● Input data
%%

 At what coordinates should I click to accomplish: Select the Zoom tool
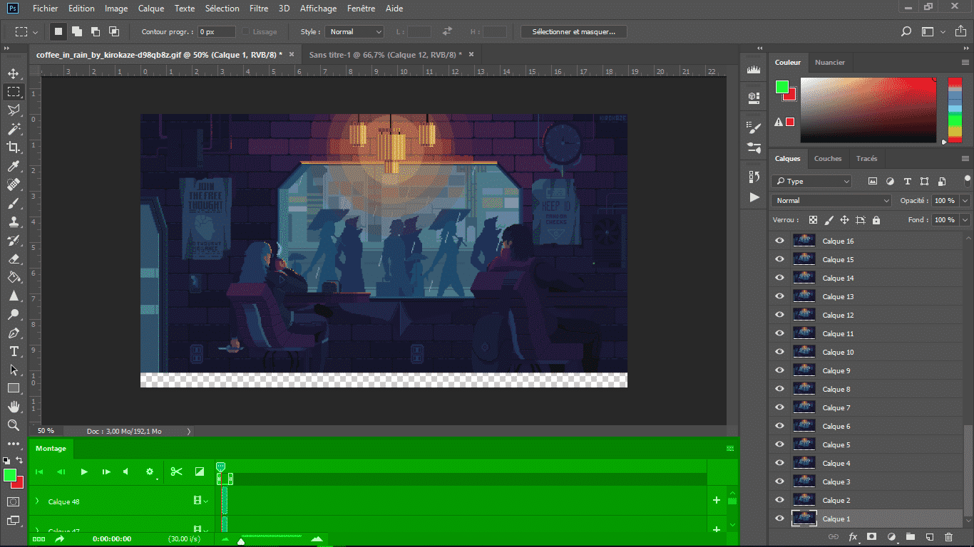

%%
%%

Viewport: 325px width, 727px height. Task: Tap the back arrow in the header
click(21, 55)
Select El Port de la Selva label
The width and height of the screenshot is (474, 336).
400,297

%%

● Exercise description
With "Select" as the string to look for, count the matching lines above and give the number by itself.

● Answer to the exercise
2